(Beginning of RECORDS TO USE)

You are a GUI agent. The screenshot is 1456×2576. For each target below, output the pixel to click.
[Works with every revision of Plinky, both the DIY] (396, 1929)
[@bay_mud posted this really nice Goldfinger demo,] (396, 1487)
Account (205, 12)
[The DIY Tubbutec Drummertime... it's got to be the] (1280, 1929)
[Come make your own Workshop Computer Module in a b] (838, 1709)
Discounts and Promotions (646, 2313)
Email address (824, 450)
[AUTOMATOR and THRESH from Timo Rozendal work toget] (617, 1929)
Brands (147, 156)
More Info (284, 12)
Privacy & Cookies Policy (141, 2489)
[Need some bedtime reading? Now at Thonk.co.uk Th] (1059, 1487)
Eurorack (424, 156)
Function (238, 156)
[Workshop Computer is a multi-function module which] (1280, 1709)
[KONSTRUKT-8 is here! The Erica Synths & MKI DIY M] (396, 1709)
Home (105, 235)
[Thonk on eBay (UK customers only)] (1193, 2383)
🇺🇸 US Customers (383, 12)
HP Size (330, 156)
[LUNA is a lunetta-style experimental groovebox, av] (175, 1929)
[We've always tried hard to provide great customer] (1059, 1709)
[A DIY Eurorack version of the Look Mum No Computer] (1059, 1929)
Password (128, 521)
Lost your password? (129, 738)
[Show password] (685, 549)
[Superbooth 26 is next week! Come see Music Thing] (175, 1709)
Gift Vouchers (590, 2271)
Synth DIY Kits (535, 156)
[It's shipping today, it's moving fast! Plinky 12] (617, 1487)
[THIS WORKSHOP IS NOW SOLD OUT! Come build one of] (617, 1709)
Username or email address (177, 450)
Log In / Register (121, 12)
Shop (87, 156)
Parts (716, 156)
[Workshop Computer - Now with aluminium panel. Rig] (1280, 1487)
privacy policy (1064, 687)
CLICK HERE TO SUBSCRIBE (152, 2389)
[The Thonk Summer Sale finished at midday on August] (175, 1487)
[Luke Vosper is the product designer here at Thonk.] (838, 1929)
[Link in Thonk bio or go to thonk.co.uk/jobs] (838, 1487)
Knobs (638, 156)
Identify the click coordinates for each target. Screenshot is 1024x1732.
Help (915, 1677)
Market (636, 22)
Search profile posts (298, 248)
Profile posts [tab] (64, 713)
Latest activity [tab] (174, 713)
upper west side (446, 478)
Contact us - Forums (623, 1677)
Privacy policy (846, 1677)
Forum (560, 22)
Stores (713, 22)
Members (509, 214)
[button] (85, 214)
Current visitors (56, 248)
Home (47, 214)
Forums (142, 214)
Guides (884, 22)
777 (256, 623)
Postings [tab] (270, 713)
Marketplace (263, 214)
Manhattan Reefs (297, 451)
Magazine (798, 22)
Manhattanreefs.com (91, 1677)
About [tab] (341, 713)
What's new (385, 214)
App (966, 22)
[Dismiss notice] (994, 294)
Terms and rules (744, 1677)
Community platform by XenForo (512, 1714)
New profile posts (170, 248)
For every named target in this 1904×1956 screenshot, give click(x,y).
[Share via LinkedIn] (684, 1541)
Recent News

(End of RECORDS TO USE)

Each record is to be repeated word for word, with none skipped.

**OUTPUT**.
You are a GUI agent. The screenshot is 1456×2576. For each target below, output the pixel to click.
[Works with every revision of Plinky, both the DIY] (396, 1929)
[@bay_mud posted this really nice Goldfinger demo,] (396, 1487)
Account (205, 12)
[The DIY Tubbutec Drummertime... it's got to be the] (1280, 1929)
[Come make your own Workshop Computer Module in a b] (838, 1709)
Discounts and Promotions (646, 2313)
Email address (824, 450)
[AUTOMATOR and THRESH from Timo Rozendal work toget] (617, 1929)
Brands (147, 156)
More Info (284, 12)
Privacy & Cookies Policy (141, 2489)
[Need some bedtime reading? Now at Thonk.co.uk Th] (1059, 1487)
Eurorack (424, 156)
Function (238, 156)
[Workshop Computer is a multi-function module which] (1280, 1709)
[KONSTRUKT-8 is here! The Erica Synths & MKI DIY M] (396, 1709)
Home (105, 235)
[Thonk on eBay (UK customers only)] (1193, 2383)
🇺🇸 US Customers (383, 12)
HP Size (330, 156)
[LUNA is a lunetta-style experimental groovebox, av] (175, 1929)
[We've always tried hard to provide great customer] (1059, 1709)
[A DIY Eurorack version of the Look Mum No Computer] (1059, 1929)
Password (128, 521)
Lost your password? (129, 738)
[Show password] (685, 549)
[Superbooth 26 is next week! Come see Music Thing] (175, 1709)
Gift Vouchers (590, 2271)
Synth DIY Kits (535, 156)
[It's shipping today, it's moving fast! Plinky 12] (617, 1487)
[THIS WORKSHOP IS NOW SOLD OUT! Come build one of] (617, 1709)
Username or email address (177, 450)
Log In / Register (121, 12)
Shop (87, 156)
Parts (716, 156)
[Workshop Computer - Now with aluminium panel. Rig] (1280, 1487)
privacy policy (1064, 687)
CLICK HERE TO SUBSCRIBE (152, 2389)
[The Thonk Summer Sale finished at midday on August] (175, 1487)
[Luke Vosper is the product designer here at Thonk.] (838, 1929)
[Link in Thonk bio or go to thonk.co.uk/jobs] (838, 1487)
Knobs (638, 156)
Identify the click coordinates for each target. Screenshot is 1024x1732.
Help (915, 1677)
Market (636, 22)
Search profile posts (298, 248)
Profile posts [tab] (64, 713)
Latest activity [tab] (174, 713)
upper west side (446, 478)
Contact us - Forums (623, 1677)
Privacy policy (846, 1677)
Forum (560, 22)
Stores (713, 22)
Members (509, 214)
[button] (85, 214)
Current visitors (56, 248)
Home (47, 214)
Forums (142, 214)
Guides (884, 22)
777 (256, 623)
Postings [tab] (270, 713)
Marketplace (263, 214)
Manhattan Reefs (297, 451)
Magazine (798, 22)
Manhattanreefs.com (91, 1677)
About [tab] (341, 713)
What's new (385, 214)
App (966, 22)
[Dismiss notice] (994, 294)
Terms and rules (744, 1677)
Community platform by XenForo (512, 1714)
New profile posts (170, 248)
For every named target in this 1904×1956 screenshot, give click(x,y).
[Share via LinkedIn] (684, 1541)
Recent News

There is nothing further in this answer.